2.捜索
迷子センターは、公園の管理センターに併設されている。女の子が素直に付いてきてくれて、助かった。
……預ける前に、ご褒美でもやるか。
村田はこれまた併設されている売店に足を向ける。
「ヴァリヴァリ君、2つ」
「あいよ、120円」
さっきも食べたそれを選んだのは自分が好きなのと、当たりの出る確率を少しでも上げたいというケチ根性からだったが、これくらいは見逃して貰ってもいいだろう。異常に突き出たリーゼント頭に端の尖ったサングラス、腕をまくった長ランにボンタンという古典的ツッパリスタイルのキャラクターが印刷されたパッケージを開けて、ベンチで待たせていた女の子に手渡す。が、女の子は眼を丸くしてそれを見たまま、手を付けようとしない。

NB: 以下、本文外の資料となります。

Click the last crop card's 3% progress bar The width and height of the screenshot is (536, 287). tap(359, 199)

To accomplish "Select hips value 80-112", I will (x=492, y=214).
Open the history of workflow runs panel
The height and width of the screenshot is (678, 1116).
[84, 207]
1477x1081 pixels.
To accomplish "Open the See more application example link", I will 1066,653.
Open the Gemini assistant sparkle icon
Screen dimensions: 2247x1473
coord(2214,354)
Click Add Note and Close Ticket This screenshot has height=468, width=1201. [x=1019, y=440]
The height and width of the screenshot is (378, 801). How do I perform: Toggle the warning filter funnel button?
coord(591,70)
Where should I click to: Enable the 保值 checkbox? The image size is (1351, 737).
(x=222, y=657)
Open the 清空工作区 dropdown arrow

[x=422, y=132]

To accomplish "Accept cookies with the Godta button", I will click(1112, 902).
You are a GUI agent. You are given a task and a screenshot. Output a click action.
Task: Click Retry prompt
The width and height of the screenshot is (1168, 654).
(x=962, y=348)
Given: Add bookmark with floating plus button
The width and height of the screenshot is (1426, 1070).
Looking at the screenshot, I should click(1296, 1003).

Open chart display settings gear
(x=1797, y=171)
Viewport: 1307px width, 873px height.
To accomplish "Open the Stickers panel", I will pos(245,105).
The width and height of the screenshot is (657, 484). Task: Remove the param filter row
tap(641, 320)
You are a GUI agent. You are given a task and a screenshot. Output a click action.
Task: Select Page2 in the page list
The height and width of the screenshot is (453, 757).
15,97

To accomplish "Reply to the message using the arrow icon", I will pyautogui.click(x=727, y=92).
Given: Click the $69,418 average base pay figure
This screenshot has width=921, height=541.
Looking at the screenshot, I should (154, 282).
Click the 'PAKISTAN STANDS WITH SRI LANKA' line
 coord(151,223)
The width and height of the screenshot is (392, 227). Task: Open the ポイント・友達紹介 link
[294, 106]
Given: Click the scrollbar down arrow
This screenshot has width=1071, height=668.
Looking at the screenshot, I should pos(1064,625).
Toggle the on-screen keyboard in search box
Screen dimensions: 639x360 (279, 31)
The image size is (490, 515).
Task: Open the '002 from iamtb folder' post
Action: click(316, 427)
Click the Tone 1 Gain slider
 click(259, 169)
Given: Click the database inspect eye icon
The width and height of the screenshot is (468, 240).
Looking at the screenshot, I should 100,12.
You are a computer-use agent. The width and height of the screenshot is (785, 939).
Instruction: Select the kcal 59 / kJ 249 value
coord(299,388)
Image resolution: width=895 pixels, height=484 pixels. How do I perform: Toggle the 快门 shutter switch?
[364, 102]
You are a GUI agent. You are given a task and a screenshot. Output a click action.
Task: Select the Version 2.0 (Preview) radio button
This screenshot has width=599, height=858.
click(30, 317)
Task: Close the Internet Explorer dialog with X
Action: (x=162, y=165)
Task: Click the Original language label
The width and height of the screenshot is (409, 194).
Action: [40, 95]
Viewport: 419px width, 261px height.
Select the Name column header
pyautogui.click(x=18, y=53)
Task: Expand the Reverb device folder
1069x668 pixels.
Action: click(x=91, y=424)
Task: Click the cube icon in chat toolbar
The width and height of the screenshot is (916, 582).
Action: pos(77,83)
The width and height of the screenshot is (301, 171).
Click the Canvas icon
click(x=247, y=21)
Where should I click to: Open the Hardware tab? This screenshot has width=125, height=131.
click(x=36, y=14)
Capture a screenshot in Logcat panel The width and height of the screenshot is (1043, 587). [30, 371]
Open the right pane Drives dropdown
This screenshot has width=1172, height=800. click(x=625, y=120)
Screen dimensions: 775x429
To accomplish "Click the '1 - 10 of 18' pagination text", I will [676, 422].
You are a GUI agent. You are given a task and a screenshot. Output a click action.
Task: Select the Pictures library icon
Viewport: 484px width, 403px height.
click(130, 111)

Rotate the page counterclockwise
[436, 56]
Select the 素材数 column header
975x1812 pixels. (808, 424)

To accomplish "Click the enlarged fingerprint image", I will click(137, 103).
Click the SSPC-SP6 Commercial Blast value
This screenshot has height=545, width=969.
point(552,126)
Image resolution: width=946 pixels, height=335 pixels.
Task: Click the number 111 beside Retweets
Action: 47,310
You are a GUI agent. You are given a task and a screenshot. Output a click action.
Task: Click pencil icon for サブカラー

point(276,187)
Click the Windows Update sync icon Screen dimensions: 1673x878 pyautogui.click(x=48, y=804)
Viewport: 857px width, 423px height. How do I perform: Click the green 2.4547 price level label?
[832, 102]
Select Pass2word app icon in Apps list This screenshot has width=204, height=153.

「何だ、初めて食べるのか? 安いけど旨いんだぜ、コレ」
村田はスカイブルーのアイスキャンディーにかぶりつく。ミルフィーユのように幾層にも巻かれたアイス生地がキンキンに固められ、その名に違わぬヴァリっとした歯ごたえが心地いい。
女の子は村田とアイスを交互に見ていたが、意を決したようにかぶりつく。
……いいとこのお嬢さん、って感じなのかな?
服装やアイスへの反応からそう思うのだが、だとするとこんな公園で迷子というのも妙な話だ。家出とかでなければいいのだが。
あっという間にアイスを食べつくした女の子は、残った棒をチューチューと吸っている。
「おっ、分かってるじゃんか。沁み込んだのも旨いんだよなぁ」
村田も最後の一かけらを口に入れ、棒に何も書かれていない事を確認すると、落胆と一緒にゴミ箱に放った。
「――ああ、後で捨てりゃいいから」
女の子が問うような視線でこちらを見上げてくるのでそう言うと、彼女を促して建物へと入った。
「すいません。――迷子のようなんですが、放送をお願いできますか」
身分証の効果は絶大だ。瞬間で姿勢を正した担当の女性は慌てて女の子を迎え入れる。
「――お名前は? 言える?」
訊かれた本人は戸惑うように目をしばたかせ、最終的に請うような視線を村田に向ける。……そうされてもなぁ。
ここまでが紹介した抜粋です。